Batch Edits by Concern to Keep Diffs Reviewable
What it is
A pattern where you have Claude group a large change into separate batches by concern — pure refactor, behaviour change, formatting, dependency bump — and produce them as distinct commits or steps rather than one entangled diff.
Why it works
A diff that mixes a rename, a new feature, and a reformat is nearly impossible to review: the reviewer can't tell which lines carry risk. Separating by concern gives each diff a single job, so a mechanical refactor can be skimmed and the one behaviour-changing batch gets the real scrutiny. It also makes reverts surgical — you can drop the feature without losing the refactor.
When to use it
Any change where you're tempted to also 'clean up while I'm here'. Whenever a diff would carry more than one kind of change, split it.
When not to use it
Small, single-purpose changes that are already one concern. And don't over-split to the point of commits that don't individually build — each batch should still leave the tree working.
Prompt
This change mixes several concerns. Split the work into separate batches, each with a single purpose — e.g. (1) pure refactor, no behaviour change, (2) the new behaviour, (3) formatting/imports. For each batch, list the files and give it a one-line commit message. Make sure the tree builds after each batch. Then implement them in that order.Example
Adding a feature, Claude would have touched the same files it was reformatting. Instead it produces three commits: 'refactor: extract validation (no behaviour change)', 'feat: add coupon support', 'style: reformat touched files'. The reviewer approves the first and third in seconds and spends their attention on the middle one.
Advanced version
Ask Claude to sequence the batches so the risky, behaviour-changing one is smallest and lands last, on top of the already-merged mechanical changes.

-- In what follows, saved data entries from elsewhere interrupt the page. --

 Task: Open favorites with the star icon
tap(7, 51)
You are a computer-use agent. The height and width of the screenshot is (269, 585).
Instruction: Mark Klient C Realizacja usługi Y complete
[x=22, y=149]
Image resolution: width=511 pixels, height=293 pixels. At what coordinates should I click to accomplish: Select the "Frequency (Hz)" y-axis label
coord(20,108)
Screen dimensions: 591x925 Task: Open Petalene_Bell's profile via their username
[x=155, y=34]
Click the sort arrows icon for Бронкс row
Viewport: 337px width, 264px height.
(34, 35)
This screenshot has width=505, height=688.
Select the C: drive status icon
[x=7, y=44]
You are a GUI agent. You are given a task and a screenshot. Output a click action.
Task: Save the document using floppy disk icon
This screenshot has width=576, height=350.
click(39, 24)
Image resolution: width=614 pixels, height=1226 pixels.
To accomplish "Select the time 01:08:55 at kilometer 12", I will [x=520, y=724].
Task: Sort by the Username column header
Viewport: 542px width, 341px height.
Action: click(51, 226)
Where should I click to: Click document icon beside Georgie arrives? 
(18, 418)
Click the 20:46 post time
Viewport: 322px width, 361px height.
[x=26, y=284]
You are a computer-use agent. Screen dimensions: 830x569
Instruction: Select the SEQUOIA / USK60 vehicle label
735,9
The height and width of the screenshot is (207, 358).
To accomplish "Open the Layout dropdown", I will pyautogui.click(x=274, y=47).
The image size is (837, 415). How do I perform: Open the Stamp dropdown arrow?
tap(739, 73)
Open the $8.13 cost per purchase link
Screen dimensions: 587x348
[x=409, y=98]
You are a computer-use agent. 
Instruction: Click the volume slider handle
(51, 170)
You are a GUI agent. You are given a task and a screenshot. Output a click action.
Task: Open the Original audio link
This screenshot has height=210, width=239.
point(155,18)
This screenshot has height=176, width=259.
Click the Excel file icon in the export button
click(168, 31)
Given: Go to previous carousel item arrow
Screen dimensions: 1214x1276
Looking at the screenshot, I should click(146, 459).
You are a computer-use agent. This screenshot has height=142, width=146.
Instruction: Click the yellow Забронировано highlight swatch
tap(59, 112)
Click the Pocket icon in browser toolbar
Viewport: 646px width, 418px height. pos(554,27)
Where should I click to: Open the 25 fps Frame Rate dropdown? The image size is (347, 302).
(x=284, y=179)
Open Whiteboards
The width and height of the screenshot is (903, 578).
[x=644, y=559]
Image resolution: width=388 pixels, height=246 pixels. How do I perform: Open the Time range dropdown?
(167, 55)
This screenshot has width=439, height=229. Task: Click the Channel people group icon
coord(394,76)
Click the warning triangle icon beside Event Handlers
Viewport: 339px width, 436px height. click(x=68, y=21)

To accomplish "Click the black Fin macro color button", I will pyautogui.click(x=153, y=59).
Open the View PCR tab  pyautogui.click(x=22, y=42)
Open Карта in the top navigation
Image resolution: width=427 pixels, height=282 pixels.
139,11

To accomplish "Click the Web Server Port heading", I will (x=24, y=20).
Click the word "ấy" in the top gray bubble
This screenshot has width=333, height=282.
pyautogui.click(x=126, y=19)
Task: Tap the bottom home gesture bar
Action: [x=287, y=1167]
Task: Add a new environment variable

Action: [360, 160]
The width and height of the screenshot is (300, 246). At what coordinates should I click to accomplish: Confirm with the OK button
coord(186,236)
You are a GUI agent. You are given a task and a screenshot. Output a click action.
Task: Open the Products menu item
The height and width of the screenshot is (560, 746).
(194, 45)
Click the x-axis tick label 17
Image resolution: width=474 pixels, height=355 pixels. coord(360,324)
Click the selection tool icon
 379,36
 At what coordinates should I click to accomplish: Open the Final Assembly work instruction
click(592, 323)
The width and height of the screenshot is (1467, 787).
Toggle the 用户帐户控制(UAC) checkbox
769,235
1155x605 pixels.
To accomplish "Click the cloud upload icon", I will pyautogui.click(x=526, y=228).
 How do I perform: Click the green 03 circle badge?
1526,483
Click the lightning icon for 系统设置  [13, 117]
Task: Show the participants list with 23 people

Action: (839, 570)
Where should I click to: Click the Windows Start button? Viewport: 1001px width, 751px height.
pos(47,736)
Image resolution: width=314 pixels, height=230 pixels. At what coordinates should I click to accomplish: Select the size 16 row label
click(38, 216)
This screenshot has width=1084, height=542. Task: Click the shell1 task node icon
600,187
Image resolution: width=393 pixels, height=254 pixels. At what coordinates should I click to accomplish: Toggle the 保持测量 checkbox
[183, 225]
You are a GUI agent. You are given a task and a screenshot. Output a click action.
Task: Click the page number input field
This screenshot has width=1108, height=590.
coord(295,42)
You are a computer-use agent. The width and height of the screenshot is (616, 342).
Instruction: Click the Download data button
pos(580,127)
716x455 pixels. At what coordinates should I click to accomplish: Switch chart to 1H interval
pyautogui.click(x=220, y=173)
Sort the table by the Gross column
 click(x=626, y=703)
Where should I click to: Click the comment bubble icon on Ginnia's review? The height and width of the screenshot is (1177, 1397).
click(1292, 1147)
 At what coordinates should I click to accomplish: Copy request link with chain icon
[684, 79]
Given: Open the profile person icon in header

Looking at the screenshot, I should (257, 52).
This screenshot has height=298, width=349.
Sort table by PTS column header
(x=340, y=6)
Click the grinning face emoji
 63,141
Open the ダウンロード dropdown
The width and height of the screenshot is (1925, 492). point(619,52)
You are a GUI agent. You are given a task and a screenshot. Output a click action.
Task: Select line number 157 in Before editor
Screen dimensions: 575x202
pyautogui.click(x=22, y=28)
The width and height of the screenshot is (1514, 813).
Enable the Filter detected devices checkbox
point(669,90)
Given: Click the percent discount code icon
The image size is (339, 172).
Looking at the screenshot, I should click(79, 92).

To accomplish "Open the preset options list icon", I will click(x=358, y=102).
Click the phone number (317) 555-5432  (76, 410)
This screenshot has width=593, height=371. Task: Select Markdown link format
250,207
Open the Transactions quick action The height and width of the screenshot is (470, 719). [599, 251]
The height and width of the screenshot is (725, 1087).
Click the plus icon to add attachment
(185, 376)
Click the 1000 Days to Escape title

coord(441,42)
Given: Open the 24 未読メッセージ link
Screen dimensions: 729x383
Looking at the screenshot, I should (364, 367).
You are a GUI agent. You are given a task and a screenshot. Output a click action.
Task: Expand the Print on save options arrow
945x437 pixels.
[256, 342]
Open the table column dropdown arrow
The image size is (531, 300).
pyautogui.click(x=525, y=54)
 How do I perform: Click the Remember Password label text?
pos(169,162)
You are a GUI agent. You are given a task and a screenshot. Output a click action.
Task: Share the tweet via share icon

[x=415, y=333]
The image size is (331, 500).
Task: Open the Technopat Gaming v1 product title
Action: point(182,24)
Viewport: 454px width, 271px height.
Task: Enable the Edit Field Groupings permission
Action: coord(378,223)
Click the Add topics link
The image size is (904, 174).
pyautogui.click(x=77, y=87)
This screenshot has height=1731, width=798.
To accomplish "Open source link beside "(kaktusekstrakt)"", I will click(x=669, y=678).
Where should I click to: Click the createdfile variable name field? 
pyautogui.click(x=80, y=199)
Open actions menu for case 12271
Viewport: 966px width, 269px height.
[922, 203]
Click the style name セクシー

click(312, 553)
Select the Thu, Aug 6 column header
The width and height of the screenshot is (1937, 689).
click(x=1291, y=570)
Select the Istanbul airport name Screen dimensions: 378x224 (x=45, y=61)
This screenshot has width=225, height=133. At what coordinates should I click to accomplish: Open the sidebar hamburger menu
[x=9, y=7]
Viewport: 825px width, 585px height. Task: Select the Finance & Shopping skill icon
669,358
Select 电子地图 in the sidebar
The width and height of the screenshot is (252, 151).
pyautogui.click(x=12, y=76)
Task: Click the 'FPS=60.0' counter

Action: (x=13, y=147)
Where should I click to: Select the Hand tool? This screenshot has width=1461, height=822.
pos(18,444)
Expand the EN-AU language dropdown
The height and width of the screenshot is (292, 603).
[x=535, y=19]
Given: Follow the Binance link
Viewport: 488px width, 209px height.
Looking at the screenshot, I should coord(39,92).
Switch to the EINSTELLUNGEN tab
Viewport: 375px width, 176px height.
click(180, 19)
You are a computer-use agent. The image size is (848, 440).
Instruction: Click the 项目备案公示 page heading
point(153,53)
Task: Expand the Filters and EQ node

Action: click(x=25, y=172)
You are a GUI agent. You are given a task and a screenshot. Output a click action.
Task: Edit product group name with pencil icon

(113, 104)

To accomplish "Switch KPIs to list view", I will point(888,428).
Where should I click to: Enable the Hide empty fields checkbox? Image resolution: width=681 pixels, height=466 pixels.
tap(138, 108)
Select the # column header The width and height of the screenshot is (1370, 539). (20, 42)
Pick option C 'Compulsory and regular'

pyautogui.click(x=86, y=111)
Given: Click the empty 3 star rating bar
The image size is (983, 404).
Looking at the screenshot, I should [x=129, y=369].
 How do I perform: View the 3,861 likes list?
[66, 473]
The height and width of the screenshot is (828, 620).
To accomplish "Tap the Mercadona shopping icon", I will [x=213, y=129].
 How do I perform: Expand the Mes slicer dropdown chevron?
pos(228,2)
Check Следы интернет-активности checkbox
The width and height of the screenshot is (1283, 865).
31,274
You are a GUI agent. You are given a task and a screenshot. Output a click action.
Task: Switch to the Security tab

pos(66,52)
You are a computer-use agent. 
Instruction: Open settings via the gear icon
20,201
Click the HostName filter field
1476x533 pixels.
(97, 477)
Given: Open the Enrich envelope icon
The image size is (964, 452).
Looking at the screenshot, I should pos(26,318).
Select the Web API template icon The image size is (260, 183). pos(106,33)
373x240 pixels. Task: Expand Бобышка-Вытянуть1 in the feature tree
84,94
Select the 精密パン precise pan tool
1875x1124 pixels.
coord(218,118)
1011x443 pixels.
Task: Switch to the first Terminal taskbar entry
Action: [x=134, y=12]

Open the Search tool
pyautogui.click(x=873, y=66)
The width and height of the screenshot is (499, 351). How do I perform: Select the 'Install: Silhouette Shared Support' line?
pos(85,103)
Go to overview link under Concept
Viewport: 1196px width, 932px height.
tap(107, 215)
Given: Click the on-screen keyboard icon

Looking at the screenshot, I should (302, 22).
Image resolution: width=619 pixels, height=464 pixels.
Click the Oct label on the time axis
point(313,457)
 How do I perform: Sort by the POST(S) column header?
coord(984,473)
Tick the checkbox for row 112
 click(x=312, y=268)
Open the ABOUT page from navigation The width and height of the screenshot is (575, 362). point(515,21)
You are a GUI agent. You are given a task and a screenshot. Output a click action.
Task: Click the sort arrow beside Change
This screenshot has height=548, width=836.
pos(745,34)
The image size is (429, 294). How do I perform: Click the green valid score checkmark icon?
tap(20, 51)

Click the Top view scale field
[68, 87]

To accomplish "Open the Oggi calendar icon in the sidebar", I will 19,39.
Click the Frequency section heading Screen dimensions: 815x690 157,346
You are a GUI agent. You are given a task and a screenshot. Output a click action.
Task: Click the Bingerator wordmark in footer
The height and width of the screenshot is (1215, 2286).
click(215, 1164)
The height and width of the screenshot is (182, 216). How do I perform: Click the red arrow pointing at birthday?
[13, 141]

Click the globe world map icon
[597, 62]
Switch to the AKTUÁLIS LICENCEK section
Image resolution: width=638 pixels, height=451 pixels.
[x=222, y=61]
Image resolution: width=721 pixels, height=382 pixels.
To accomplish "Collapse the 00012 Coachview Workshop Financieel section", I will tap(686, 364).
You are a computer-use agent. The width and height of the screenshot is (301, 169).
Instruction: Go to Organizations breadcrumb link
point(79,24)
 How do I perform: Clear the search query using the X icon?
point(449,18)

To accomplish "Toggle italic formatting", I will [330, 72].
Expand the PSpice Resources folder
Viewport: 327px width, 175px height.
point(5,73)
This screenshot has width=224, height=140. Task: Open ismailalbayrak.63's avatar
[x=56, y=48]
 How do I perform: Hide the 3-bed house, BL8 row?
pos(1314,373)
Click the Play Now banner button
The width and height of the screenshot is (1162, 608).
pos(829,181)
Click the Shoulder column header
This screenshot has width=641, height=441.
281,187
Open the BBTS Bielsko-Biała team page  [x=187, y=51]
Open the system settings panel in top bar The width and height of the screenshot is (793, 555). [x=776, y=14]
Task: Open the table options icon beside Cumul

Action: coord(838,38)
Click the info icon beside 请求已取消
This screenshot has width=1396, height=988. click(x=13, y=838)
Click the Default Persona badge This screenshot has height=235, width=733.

Isolating risk into the tiniest possible diff is the single biggest lever on review quality for large changes.
Common mistakes
- Letting a 'quick cleanup' ride along in a feature diff, hiding the one change that actually needed review.
- Splitting into batches that don't each build, so bisecting later lands on a broken commit.
- Over-fragmenting into dozens of micro-commits that obscure the story instead of clarifying it.